During their trial evidence of twelve other babies found buried in the backyards of their previous residences was offered as evidence.
The appeal was based on whether this evidence was admissible or whether it was unfairly prejudicial to their defence.
Opinion of the Court
Lord Herschell held that the evidence, in this case, was admissible, however, as a general rule evidence of a past similar event should not be admissible unless there are exceptional circumstances.

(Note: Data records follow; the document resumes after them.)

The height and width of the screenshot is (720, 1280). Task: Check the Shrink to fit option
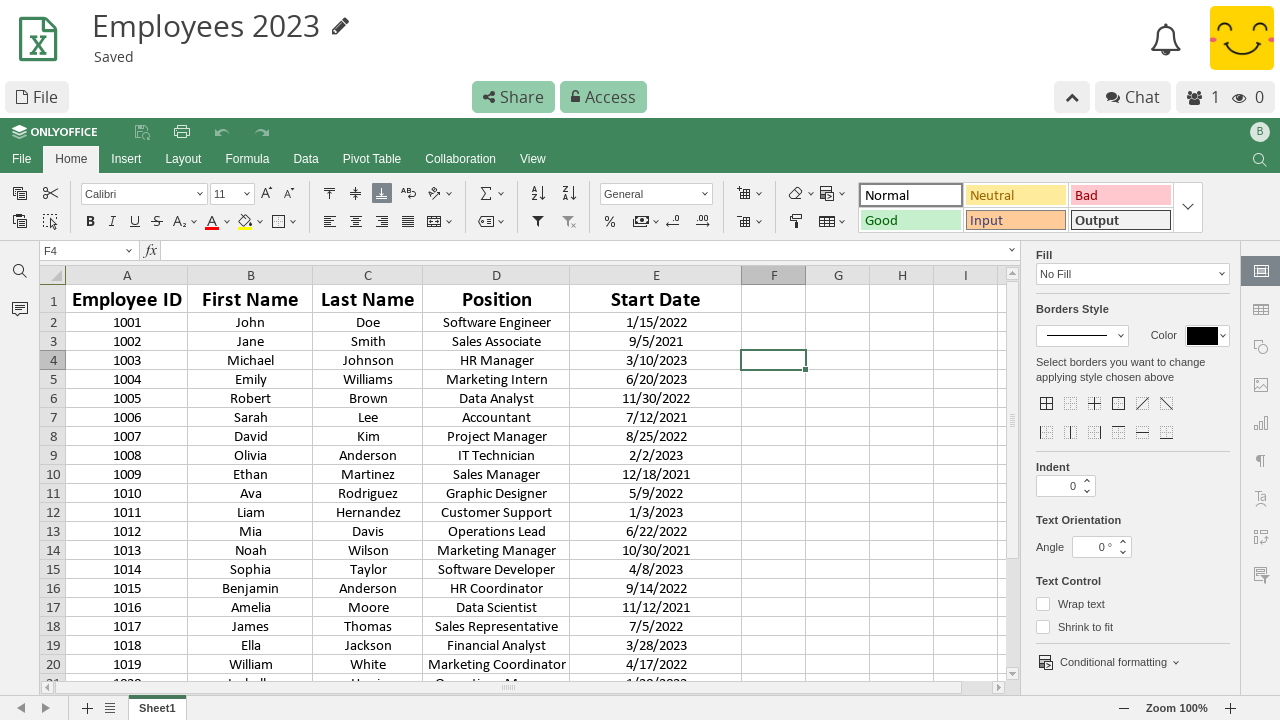1043,627
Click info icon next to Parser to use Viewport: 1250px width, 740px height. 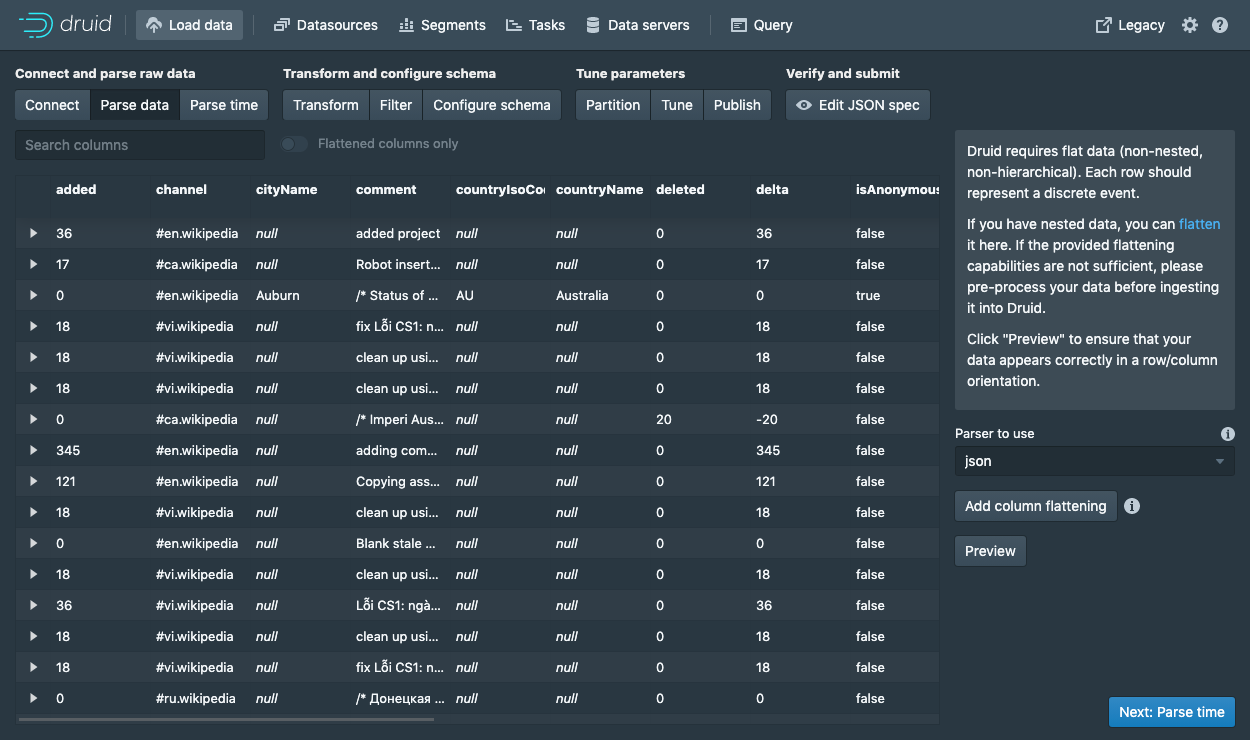[x=1227, y=434]
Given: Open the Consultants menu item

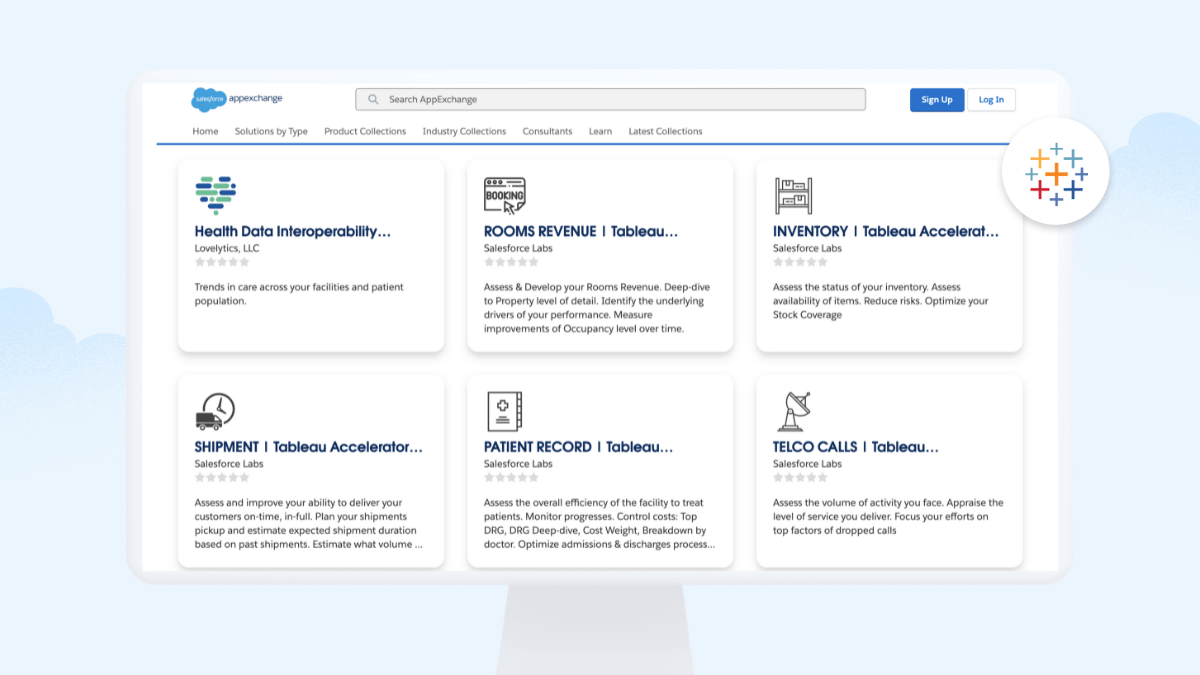Looking at the screenshot, I should (547, 131).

- It is undoubtedly not competent for the prosecution to adduce evidence tending to shew that the accused has been guilty of criminal acts other than those covered by the indictment, for the purpose of leading to the conclusion that the accused is a person likely from his criminal conduct or character to have committed the offence for which he is being tried. On the other hand, the mere fact that the evidence adduced tends to shew the commission of other crimes does not render it inadmissible if it be relevant to an issue before the jury, and it may be so relevant if it bears upon the question whether the acts alleged to constitute the crime charged in the indictment were designed or accidental, or to rebut a defence which would otherwise be open to the accused. The statement of these general principles is easy, but it is obvious that it may often be very difficult to draw the line and to decide whether a particular piece of evidence is on the one side or the other.'[1]
Evidence of similar facts can only be admitted if it is both relevant and probative to a degree that it substantially outweighs the unfair prejudicial effect.